(Dataset rows)
*-*-*

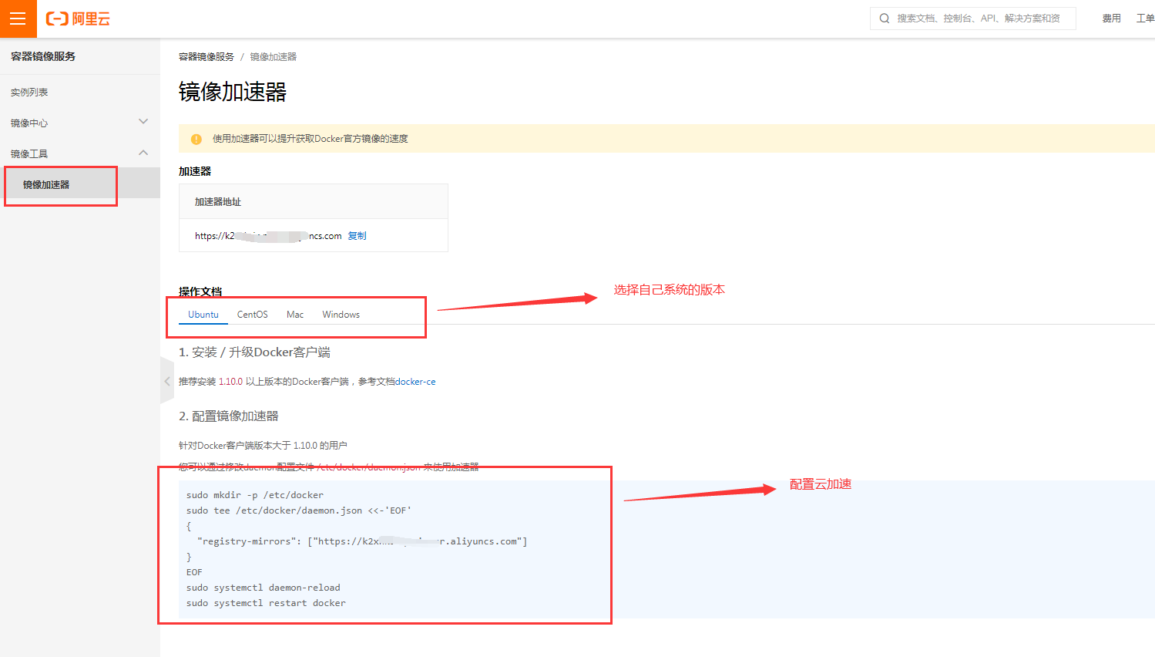Screen dimensions: 1155x657
Task: Collapse the 镜像工具 section chevron
Action: [x=143, y=153]
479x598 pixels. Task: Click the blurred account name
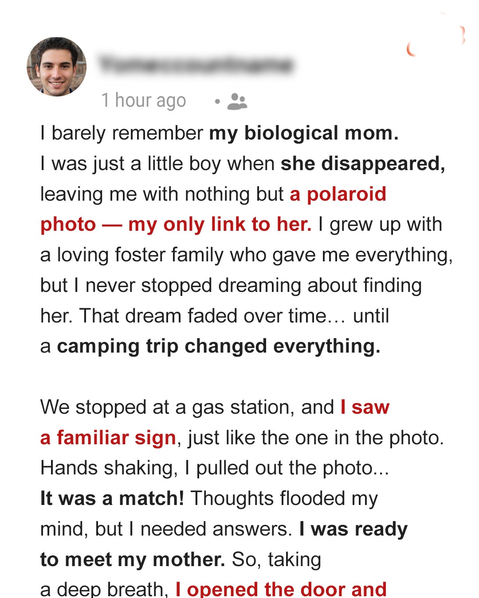(196, 65)
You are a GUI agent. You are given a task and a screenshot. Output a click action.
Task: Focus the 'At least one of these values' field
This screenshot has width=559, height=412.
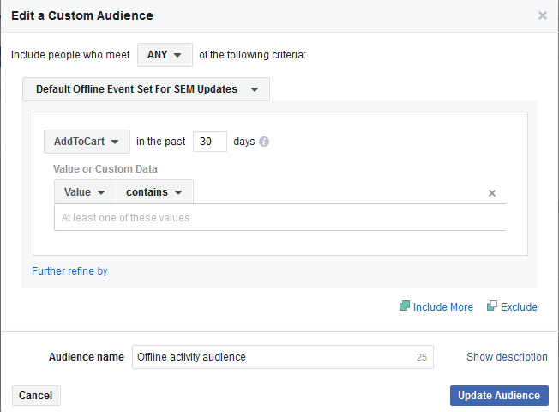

*-*-*

- Required work
Quote every line of the records above word for word, leaving out the pictures.

- Correct answer
Screen dimensions: 1155x657
Task: Collapse the 镜像工具 section chevron
Action: [x=143, y=153]
479x598 pixels. Task: Click the blurred account name
(196, 65)
You are a GUI agent. You are given a task and a screenshot. Output a click action.
Task: Focus the 'At least one of these values' field
This screenshot has width=559, height=412.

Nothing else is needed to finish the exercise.